Return every line in the records that contains the string "hatched". Treat uppercase and lowercase as distinct.
* begin Stored rows *
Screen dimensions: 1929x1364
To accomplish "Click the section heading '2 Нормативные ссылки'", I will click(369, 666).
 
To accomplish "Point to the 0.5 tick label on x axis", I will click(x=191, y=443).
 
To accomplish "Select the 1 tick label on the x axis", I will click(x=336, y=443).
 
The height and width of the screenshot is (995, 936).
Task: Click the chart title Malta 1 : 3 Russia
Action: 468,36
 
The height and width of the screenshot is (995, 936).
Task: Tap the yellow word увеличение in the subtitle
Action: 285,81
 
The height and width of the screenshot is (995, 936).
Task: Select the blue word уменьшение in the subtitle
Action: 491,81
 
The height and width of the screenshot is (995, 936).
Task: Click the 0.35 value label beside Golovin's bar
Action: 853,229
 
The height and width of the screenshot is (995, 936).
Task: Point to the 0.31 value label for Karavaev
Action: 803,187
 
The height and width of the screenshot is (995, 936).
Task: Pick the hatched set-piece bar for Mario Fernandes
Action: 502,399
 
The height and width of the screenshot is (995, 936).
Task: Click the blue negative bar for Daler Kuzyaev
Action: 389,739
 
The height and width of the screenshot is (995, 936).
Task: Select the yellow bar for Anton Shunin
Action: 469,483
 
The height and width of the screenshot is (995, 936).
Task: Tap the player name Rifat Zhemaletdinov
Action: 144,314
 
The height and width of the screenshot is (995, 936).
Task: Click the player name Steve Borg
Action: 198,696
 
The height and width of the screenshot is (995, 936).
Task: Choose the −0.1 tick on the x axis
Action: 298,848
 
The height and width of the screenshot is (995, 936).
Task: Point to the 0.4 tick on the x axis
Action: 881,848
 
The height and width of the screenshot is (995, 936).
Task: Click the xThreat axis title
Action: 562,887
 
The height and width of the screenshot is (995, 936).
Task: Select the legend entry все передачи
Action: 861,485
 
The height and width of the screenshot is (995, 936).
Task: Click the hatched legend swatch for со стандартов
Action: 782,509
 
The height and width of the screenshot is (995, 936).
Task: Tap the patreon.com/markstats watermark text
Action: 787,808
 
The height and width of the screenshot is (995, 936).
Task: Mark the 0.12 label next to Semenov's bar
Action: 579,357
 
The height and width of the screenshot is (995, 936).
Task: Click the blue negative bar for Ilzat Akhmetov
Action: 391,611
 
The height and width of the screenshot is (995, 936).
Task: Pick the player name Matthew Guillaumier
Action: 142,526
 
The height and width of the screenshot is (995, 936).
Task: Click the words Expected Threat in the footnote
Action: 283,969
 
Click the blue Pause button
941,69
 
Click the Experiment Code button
* end Stored rows *
Exercise answer →
Task: Pick the hatched set-piece bar for Mario Fernandes
Task: Click the hatched legend swatch for со стандартов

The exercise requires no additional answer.